===== Source data
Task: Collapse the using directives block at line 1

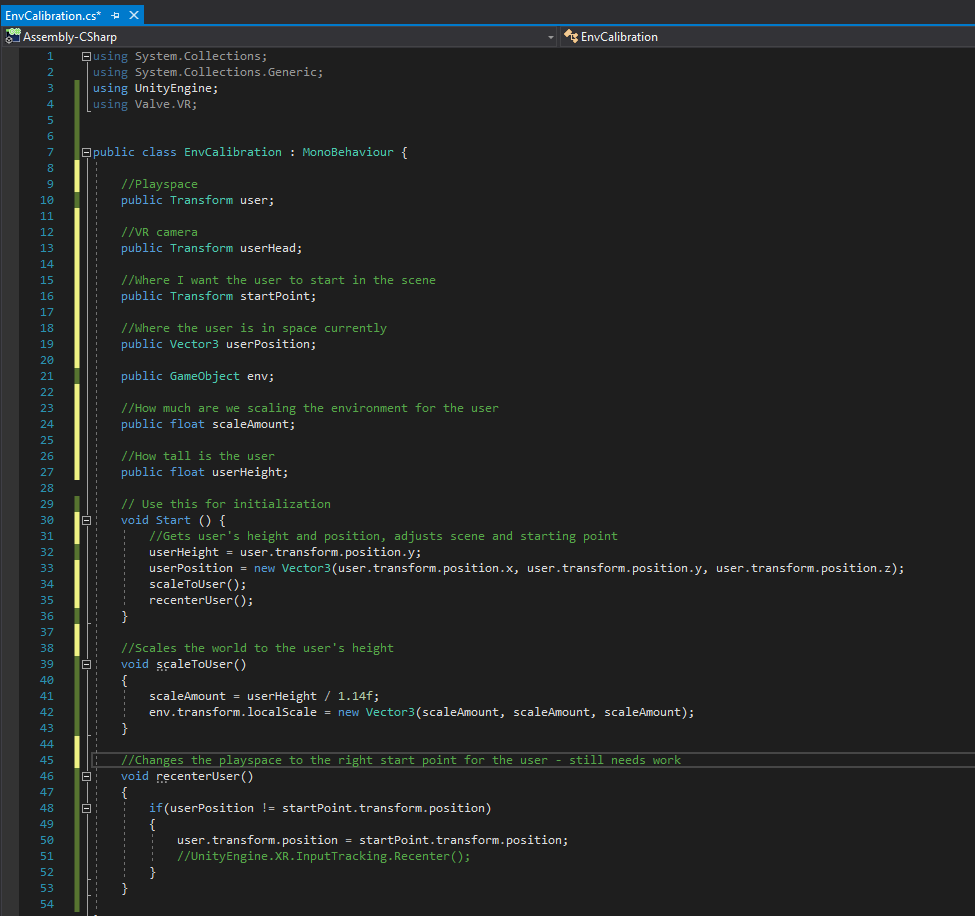Action: click(86, 56)

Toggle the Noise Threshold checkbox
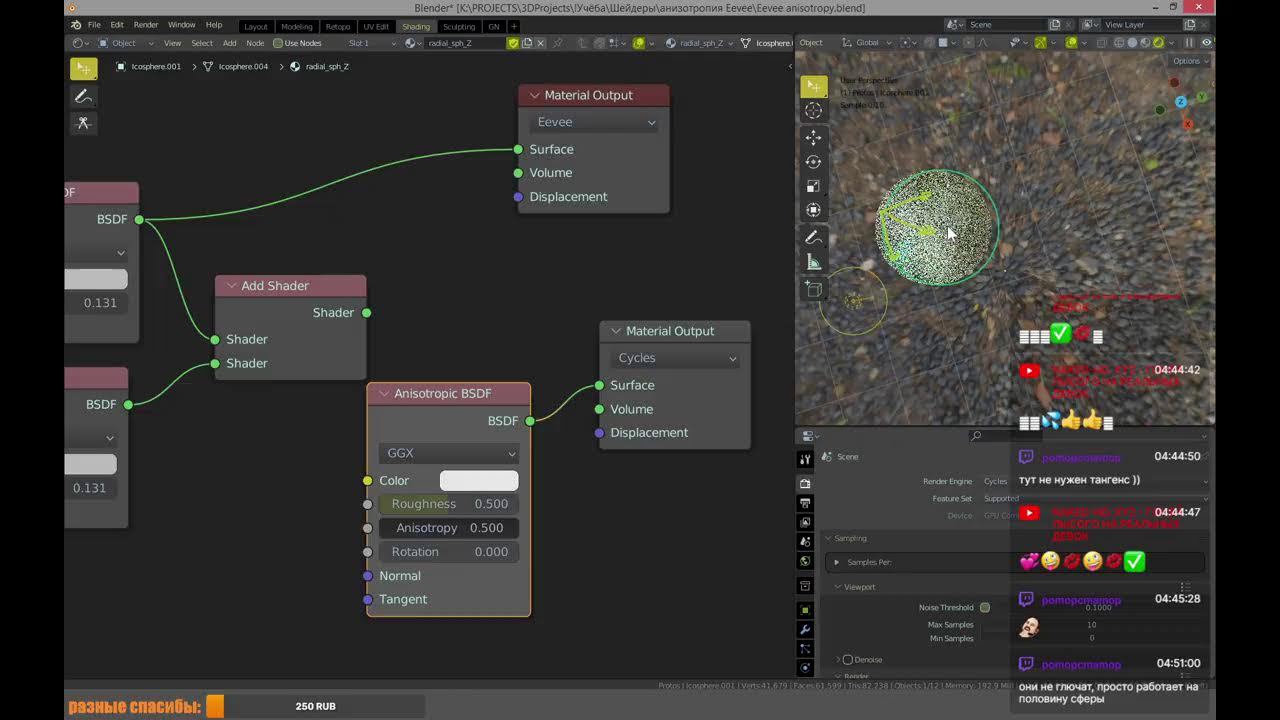click(985, 607)
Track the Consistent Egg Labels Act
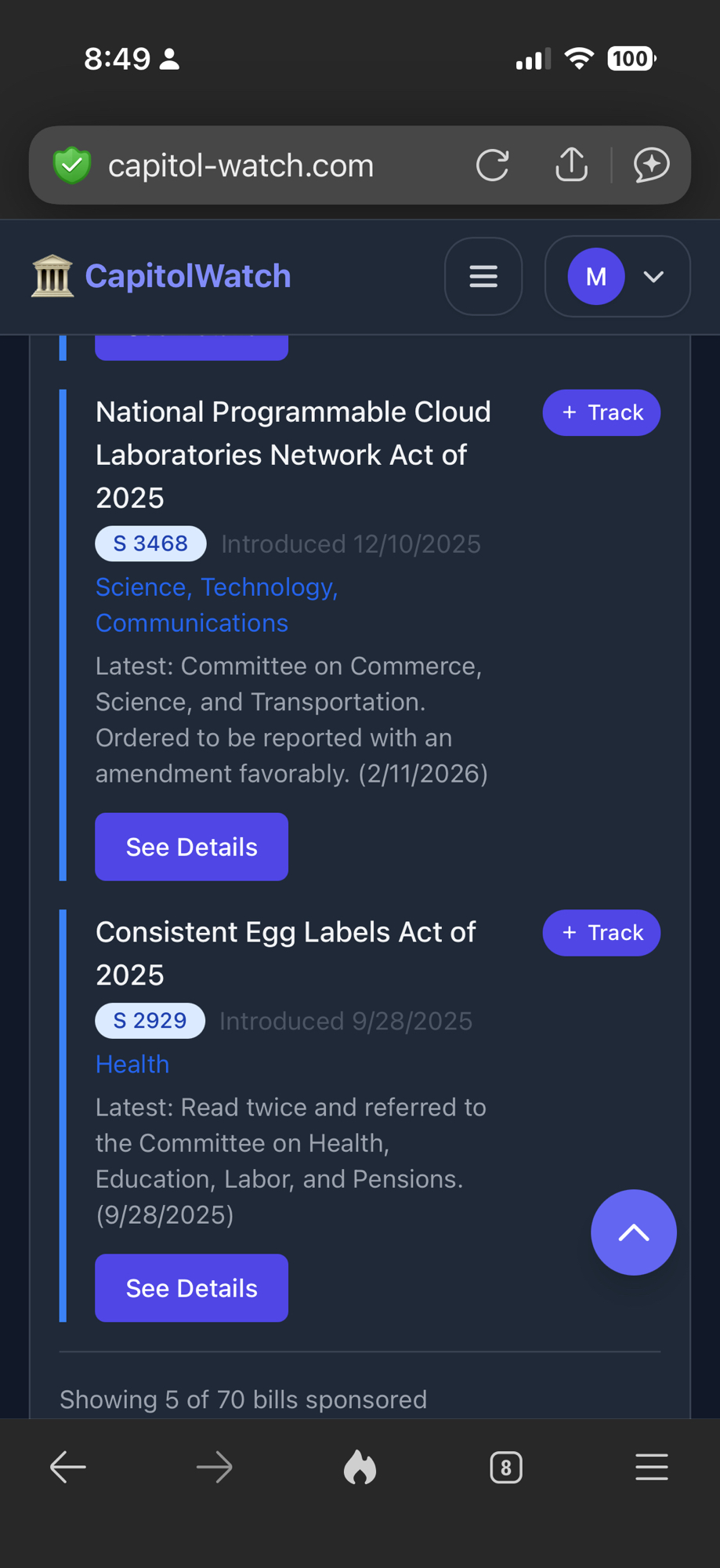Screen dimensions: 720x1568 click(601, 932)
==========
_Task objective_
Your reply should be the full data above, copied exactly, with no pictures in it.

_Task solution_
Task: Collapse the using directives block at line 1

Action: click(86, 56)

Toggle the Noise Threshold checkbox
click(985, 607)
Track the Consistent Egg Labels Act
Screen dimensions: 720x1568 click(601, 932)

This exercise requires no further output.